= TASK PROMPT =
Return the records exactly, from the first line through the "Task: Click pie chart icon beside 4.3253%" line.

= INPUT DATA =
-=-=-=-=-
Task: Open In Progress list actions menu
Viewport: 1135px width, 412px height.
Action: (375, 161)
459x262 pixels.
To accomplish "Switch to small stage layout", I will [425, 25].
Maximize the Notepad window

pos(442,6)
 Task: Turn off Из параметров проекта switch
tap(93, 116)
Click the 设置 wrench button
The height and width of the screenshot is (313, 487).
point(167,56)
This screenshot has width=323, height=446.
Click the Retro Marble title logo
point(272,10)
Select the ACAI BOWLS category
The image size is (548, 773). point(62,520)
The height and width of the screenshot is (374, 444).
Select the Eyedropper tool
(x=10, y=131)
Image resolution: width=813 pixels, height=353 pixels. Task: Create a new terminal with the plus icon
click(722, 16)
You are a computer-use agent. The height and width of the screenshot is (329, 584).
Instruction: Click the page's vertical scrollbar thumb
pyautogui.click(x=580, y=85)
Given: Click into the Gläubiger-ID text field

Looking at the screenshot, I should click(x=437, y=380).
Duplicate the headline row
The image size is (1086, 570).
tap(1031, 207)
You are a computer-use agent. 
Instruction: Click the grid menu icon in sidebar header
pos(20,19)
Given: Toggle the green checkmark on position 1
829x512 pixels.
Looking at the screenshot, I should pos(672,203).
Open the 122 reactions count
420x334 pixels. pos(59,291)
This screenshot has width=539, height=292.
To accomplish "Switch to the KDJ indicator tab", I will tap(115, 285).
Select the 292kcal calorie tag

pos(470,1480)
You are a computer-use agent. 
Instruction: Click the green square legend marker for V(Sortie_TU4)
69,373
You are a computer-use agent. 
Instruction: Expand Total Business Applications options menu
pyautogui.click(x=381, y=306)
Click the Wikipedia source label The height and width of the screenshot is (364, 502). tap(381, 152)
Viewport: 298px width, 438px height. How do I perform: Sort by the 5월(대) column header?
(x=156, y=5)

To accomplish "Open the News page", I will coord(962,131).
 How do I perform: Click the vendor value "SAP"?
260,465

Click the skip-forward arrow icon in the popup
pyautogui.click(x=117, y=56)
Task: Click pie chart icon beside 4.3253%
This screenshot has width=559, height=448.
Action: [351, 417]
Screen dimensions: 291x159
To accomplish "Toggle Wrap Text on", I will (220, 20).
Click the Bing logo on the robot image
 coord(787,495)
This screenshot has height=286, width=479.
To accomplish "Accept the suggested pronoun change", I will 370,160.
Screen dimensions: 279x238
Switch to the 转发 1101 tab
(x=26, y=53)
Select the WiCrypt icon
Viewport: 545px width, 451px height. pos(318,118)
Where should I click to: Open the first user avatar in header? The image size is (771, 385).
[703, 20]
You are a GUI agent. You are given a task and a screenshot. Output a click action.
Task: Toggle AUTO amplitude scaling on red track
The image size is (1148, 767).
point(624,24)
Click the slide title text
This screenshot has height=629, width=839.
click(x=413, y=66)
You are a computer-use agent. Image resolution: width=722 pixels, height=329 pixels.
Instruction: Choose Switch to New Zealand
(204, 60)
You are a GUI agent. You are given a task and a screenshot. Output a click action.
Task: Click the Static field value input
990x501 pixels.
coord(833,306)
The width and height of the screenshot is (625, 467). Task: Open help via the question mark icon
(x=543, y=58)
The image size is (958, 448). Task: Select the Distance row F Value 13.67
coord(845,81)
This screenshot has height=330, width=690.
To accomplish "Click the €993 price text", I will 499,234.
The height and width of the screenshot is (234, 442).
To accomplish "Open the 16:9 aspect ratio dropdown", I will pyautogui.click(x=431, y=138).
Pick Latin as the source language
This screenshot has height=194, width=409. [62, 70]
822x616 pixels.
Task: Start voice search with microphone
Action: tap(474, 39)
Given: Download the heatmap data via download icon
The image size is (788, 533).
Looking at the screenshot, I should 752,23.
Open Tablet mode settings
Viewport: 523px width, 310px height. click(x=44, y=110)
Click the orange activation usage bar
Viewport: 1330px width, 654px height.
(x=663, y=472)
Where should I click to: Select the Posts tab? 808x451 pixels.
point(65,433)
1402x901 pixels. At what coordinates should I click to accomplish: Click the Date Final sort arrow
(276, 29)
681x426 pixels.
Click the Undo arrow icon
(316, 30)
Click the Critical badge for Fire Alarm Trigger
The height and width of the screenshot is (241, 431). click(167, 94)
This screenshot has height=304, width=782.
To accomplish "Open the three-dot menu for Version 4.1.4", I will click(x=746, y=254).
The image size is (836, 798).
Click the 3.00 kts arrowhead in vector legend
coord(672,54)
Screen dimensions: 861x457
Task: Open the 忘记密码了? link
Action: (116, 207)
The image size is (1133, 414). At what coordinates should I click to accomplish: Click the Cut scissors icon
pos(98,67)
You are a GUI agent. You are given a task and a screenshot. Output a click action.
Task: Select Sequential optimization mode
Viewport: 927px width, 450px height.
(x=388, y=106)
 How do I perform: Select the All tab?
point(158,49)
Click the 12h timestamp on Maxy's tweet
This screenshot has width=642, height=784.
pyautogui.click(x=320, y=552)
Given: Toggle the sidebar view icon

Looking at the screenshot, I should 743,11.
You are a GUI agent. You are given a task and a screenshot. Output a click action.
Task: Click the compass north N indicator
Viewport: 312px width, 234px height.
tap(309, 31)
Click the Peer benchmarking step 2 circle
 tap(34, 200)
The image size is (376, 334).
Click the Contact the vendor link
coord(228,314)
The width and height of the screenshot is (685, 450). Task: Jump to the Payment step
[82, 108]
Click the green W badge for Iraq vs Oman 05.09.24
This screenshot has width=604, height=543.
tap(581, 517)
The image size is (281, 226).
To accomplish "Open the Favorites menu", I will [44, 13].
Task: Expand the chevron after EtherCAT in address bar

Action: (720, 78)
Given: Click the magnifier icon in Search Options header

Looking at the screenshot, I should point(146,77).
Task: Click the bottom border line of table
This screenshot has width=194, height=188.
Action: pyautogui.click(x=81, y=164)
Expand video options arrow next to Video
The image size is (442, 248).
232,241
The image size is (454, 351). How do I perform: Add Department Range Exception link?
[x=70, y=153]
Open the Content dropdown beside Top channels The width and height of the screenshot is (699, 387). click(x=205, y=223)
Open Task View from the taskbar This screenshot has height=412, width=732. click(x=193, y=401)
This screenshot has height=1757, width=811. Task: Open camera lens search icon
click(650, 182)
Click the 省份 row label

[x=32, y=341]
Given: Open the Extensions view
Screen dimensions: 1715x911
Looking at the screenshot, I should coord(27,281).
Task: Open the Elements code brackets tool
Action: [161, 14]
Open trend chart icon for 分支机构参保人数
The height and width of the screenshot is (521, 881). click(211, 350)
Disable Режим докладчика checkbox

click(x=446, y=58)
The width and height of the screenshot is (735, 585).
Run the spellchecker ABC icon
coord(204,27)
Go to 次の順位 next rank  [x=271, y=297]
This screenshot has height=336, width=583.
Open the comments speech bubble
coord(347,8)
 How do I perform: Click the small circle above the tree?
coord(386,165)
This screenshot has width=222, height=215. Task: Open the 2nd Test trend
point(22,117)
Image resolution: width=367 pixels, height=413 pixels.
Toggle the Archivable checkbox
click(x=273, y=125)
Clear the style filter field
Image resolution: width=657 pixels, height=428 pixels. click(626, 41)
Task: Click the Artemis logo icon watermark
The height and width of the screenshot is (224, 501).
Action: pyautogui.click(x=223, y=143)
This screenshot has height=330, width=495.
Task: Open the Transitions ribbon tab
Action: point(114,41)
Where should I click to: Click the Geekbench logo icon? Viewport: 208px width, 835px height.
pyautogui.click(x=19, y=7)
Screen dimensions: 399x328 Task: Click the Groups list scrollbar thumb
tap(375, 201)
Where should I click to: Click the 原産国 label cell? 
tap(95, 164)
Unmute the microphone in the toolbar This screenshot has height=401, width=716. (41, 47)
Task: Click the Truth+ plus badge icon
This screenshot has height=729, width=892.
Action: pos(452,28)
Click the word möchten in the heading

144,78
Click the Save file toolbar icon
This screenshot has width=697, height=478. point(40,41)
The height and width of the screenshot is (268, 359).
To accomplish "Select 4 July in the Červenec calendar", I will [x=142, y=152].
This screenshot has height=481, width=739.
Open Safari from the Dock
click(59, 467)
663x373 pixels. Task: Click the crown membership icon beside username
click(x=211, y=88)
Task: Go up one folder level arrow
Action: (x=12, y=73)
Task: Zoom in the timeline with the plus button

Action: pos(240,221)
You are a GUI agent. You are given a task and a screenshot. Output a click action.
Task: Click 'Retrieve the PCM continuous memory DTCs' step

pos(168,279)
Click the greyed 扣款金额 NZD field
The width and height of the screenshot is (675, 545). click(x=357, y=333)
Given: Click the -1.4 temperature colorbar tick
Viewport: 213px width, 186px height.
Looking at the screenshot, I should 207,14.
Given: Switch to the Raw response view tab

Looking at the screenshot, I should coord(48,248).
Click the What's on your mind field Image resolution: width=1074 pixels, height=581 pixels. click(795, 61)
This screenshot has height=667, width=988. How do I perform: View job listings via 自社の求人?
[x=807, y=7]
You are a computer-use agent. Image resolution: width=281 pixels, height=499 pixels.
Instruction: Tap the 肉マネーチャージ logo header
-=-=-=-=-
= WRITTEN SOLUTION =
Task: Open In Progress list actions menu
Viewport: 1135px width, 412px height.
Action: (375, 161)
459x262 pixels.
To accomplish "Switch to small stage layout", I will [425, 25].
Maximize the Notepad window

pos(442,6)
 Task: Turn off Из параметров проекта switch
tap(93, 116)
Click the 设置 wrench button
The height and width of the screenshot is (313, 487).
point(167,56)
This screenshot has width=323, height=446.
Click the Retro Marble title logo
point(272,10)
Select the ACAI BOWLS category
The image size is (548, 773). point(62,520)
The height and width of the screenshot is (374, 444).
Select the Eyedropper tool
(x=10, y=131)
Image resolution: width=813 pixels, height=353 pixels. Task: Create a new terminal with the plus icon
click(722, 16)
You are a computer-use agent. The height and width of the screenshot is (329, 584).
Instruction: Click the page's vertical scrollbar thumb
pyautogui.click(x=580, y=85)
Given: Click into the Gläubiger-ID text field

Looking at the screenshot, I should click(x=437, y=380).
Duplicate the headline row
The image size is (1086, 570).
tap(1031, 207)
You are a computer-use agent. 
Instruction: Click the grid menu icon in sidebar header
pos(20,19)
Given: Toggle the green checkmark on position 1
829x512 pixels.
Looking at the screenshot, I should pos(672,203).
Open the 122 reactions count
420x334 pixels. pos(59,291)
This screenshot has width=539, height=292.
To accomplish "Switch to the KDJ indicator tab", I will tap(115, 285).
Select the 292kcal calorie tag

pos(470,1480)
You are a computer-use agent. 
Instruction: Click the green square legend marker for V(Sortie_TU4)
69,373
You are a computer-use agent. 
Instruction: Expand Total Business Applications options menu
pyautogui.click(x=381, y=306)
Click the Wikipedia source label The height and width of the screenshot is (364, 502). tap(381, 152)
Viewport: 298px width, 438px height. How do I perform: Sort by the 5월(대) column header?
(x=156, y=5)

To accomplish "Open the News page", I will coord(962,131).
 How do I perform: Click the vendor value "SAP"?
260,465

Click the skip-forward arrow icon in the popup
pyautogui.click(x=117, y=56)
Task: Click pie chart icon beside 4.3253%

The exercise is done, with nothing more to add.